Sheila M. Ollison
TITLE: Lead program manager
COMMAND/ORGANIZATION: Project Manager for Defensive Cyber Operations, Program Executive Office for Enterprise Information Systems (matrixed from Tobyhanna Army Depot)
YEARS OF SERVICE IN WORKFORCE: 4
YEARS OF MILITARY SERVICE: 22
AAW/DAWIA CERTIFICATIONS: Level III in program management and Level I in contracting, information technology and life cycle logistics; Project Management Professional; Certified Professional Contracts Manager; Certified Federal Contracts Manager
EDUCATION: Doctor of Business Administration candidate, California Southern University; MBA, Webster University; M.A. in procurement and acquisition management, Webster University; B.S. in management, Park University
AWARDS: Joint Service Commendation Medal, Meritorious Service Medal, Army Commendation Medal, Army Achievement Medal, National Defense Service Medal, Armed Forces Expeditionary Medal, Southwest Asia Service Medal (three bronze service stars), Global War on Terrorism Service Medal, Korean Defense Service Medal, Iraqi Campaign Medal (with campaign star), Saudi Arabia and Kuwait Liberation Medal, Parachutist Badge, Honorable Order of Saint Barbara recipient, various Department of the Army Civilian Certificates of Appreciation and Special Act/Service Award
by Susan L. Follett
Sheila Ollison’s resume might indicate that she’s been an acquisition civilian for just four years, but don’t let that relatively low number mislead you into thinking she’s inexperienced. Behind that four years are 22 years on active duty, including finance experience as an enlisted Soldier and product and project management experience as an acquisition officer, and four years in private industry as an acquisition contractor, in such positions as deputy division manager, acquisition program manager and senior operations manager.

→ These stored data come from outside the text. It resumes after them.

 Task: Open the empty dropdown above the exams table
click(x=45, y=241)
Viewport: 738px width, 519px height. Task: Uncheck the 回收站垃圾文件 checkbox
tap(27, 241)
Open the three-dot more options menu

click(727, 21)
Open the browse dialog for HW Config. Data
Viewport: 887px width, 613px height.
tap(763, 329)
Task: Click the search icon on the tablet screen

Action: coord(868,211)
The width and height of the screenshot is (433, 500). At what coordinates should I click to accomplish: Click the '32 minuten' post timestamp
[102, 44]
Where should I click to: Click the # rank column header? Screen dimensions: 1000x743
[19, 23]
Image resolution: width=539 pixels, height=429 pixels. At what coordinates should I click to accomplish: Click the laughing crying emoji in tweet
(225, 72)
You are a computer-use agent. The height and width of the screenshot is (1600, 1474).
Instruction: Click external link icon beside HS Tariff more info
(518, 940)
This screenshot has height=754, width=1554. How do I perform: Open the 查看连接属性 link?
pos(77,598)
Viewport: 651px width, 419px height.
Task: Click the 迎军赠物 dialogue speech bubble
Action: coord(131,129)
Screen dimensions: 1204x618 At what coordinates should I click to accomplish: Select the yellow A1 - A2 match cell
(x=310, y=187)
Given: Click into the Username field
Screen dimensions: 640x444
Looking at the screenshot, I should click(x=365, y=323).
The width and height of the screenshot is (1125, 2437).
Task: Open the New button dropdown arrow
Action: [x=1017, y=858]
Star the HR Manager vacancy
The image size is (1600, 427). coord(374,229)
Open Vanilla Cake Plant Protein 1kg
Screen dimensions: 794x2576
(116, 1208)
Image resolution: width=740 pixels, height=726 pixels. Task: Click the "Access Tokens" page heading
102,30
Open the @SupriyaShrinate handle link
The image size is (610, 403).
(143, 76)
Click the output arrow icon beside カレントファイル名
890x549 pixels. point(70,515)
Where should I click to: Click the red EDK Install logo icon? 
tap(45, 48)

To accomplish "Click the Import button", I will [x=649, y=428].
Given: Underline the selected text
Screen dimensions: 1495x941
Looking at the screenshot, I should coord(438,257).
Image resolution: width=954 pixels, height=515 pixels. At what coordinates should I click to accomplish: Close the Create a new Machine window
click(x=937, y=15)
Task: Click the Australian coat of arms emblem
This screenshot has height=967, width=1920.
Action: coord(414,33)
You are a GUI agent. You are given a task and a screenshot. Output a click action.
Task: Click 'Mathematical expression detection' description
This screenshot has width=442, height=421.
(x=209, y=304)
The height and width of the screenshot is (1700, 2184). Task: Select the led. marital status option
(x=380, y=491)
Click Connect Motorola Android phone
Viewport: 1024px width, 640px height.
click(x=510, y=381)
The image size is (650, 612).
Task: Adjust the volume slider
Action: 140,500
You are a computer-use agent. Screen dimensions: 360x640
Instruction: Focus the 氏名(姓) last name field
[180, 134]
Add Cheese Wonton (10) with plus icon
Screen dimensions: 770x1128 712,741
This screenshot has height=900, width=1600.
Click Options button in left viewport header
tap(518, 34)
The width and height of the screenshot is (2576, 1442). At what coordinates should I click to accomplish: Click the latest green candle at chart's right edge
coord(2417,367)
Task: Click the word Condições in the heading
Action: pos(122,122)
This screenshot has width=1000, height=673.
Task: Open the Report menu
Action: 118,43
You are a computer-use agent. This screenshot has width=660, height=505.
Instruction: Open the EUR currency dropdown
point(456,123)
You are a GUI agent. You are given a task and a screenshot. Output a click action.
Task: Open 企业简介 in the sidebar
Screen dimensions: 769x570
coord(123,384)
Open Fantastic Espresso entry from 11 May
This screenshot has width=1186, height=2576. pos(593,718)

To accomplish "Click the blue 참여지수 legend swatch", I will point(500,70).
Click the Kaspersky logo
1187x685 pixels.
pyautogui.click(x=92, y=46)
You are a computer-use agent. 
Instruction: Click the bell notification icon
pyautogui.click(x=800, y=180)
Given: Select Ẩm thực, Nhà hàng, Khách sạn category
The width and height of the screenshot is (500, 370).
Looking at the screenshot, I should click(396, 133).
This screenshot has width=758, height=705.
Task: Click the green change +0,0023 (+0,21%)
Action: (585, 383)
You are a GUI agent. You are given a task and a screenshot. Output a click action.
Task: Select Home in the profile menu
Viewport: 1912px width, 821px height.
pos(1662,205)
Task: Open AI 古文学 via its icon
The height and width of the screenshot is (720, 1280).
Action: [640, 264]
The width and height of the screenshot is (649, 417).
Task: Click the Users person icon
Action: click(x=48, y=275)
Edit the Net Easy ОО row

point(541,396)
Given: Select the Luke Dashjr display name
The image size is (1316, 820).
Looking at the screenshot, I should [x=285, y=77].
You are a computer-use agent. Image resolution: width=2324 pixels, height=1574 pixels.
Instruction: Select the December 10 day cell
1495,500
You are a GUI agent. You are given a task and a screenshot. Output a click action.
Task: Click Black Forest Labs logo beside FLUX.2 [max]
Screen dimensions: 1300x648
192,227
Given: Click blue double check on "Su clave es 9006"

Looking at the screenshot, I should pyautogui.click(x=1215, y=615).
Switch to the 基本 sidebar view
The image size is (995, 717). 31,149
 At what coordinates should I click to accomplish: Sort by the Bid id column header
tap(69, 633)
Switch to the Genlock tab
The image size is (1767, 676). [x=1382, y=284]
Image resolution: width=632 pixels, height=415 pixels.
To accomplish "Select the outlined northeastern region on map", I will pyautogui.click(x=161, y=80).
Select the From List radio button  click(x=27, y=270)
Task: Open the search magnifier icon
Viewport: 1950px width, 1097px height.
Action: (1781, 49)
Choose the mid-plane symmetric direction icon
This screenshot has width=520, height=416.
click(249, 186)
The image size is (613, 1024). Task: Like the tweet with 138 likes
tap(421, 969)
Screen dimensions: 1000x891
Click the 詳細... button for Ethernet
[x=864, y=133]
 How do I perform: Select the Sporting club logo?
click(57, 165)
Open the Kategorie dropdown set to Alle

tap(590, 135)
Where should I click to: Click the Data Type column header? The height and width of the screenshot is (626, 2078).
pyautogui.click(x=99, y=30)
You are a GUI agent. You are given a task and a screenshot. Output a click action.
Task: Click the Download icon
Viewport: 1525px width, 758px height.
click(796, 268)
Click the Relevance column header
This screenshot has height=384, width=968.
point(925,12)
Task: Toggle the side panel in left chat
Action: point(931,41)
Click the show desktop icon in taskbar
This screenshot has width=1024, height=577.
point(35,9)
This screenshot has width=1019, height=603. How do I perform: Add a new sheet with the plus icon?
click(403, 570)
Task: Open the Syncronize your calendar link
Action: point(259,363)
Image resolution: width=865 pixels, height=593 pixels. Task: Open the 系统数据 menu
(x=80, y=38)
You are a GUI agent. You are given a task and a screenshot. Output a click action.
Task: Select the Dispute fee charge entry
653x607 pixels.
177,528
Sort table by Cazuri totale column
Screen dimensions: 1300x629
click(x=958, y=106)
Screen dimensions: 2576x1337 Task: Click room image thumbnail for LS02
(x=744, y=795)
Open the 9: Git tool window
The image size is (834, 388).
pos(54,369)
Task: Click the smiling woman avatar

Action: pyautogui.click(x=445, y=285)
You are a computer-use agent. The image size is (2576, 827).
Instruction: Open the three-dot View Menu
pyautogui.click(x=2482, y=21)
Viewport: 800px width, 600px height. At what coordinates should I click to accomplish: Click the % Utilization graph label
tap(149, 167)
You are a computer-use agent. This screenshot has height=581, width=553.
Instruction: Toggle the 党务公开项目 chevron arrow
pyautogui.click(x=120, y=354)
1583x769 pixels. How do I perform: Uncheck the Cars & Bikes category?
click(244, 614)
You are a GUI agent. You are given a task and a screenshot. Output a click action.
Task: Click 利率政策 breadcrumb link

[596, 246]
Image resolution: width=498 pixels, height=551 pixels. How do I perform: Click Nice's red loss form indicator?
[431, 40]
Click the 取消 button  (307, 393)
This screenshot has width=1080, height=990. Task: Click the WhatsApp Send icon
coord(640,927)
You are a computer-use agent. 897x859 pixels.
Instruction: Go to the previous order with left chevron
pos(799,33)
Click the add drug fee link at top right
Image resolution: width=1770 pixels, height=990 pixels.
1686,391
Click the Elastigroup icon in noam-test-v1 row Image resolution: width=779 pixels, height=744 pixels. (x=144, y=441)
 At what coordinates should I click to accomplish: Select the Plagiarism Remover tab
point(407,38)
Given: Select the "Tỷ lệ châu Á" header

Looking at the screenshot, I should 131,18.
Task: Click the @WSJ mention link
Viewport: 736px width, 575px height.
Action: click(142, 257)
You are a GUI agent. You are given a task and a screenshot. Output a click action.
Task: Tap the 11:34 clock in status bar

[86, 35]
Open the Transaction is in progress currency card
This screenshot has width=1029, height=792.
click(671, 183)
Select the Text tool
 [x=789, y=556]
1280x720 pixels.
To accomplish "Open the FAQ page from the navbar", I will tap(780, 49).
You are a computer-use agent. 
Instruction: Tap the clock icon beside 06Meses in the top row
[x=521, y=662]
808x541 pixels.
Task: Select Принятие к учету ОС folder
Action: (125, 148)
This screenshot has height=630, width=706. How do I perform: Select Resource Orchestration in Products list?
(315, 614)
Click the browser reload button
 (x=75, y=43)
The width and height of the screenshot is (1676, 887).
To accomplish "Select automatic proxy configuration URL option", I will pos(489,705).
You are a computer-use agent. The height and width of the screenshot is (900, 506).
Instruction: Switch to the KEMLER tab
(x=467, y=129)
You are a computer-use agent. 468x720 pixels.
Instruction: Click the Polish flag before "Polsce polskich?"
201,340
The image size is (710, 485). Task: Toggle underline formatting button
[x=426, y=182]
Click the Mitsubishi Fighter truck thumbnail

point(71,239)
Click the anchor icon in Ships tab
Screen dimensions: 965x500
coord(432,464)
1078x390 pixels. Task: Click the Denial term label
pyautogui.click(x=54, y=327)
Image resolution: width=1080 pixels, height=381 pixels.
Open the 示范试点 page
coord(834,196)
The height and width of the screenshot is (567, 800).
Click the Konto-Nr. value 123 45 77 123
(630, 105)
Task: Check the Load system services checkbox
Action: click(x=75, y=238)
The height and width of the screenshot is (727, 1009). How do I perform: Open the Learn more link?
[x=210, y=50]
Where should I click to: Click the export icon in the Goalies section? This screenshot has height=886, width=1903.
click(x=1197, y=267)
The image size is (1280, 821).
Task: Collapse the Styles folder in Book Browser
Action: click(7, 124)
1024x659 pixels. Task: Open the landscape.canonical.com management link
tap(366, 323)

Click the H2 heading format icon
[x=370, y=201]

For Ollison, working in acquisition as a civilian is the best way to give back after active duty. “There is no other profession in the world that can emulate the experience, lessons learned, networking, selfless service, teamwork, education, values, ethics and training that the Army provided,” she said.
She now serves as lead program manager for Project Manager Defensive Cyber Operations (DCO) within the Program Executive Office for Enterprise Information Systems (PEO EIS), spearheading multiple contracting actions. Ollison, who’s technically part of Tobyhanna Army Depot but is a matrix employee to PEO EIS, oversees analysis and evaluation of acquisition strategies, plans and techniques of pre- and post-award functions related to information technology procurement programs.
She first started at PEO EIS as a project management specialist within the Installation Information Infrastructure Modernization Program. “What appealed to me was the magnitude of learning and opportunities available to reach the next level,” she said. “In addition, the diversity in skill sets of the people I work with makes the job fascinating. Every person comes with a different set of skills, ideas and experiences that facilitates task accomplishment. I have made many new friends across PEO EIS, which energizes me and keeps my momentum going.”
In August, she completed the Emerging Enterprise Leaders (EEL) program, a one-year developmental program that provides aspiring leaders with specialized junior leader development, and incorporates mentoring, team-based problem solving and developmental assignments.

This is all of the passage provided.